#### WORK TO COMPLETE
What lines in the data below mention the string "computer"? Copy them out.

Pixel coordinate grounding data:
========================

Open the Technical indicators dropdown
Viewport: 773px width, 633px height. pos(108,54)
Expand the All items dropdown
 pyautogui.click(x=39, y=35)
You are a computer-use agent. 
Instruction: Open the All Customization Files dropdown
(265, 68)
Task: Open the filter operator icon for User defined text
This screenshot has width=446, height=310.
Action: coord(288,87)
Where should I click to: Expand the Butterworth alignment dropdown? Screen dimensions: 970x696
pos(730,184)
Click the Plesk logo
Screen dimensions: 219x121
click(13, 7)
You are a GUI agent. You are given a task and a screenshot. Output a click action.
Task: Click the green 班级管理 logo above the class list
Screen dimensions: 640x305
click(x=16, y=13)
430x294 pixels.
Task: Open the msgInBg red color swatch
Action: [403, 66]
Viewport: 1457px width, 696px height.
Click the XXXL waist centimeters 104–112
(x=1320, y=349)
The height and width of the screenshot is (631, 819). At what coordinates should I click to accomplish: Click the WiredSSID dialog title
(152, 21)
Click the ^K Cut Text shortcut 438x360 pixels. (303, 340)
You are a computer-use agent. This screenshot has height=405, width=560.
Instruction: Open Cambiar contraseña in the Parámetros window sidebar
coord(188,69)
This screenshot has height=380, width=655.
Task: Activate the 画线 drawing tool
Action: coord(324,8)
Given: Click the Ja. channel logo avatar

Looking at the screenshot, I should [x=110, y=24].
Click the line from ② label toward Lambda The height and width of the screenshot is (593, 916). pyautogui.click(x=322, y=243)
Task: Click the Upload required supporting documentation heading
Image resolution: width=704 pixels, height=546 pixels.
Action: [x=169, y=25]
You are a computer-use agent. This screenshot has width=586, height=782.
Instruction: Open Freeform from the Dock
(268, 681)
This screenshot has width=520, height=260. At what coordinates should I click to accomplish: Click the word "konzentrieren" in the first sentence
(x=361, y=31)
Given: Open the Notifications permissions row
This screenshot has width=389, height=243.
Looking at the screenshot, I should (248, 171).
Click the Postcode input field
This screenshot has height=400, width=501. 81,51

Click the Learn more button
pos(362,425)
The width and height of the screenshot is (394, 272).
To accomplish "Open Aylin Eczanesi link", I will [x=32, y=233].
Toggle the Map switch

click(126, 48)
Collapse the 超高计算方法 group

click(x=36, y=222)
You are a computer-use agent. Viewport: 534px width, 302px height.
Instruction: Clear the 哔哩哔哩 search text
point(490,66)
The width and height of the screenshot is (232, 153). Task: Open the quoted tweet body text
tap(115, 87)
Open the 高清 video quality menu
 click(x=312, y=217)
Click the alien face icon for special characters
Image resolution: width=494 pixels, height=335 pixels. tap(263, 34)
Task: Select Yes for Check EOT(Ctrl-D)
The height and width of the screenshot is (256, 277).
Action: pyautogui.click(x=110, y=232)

========================

#### ANSWER TO THE EXERCISE
You are a computer-use agent. 
You are a computer-use agent. This screenshot has height=405, width=560.
You are a computer-use agent. This screenshot has width=586, height=782.
You are a computer-use agent. Viewport: 534px width, 302px height.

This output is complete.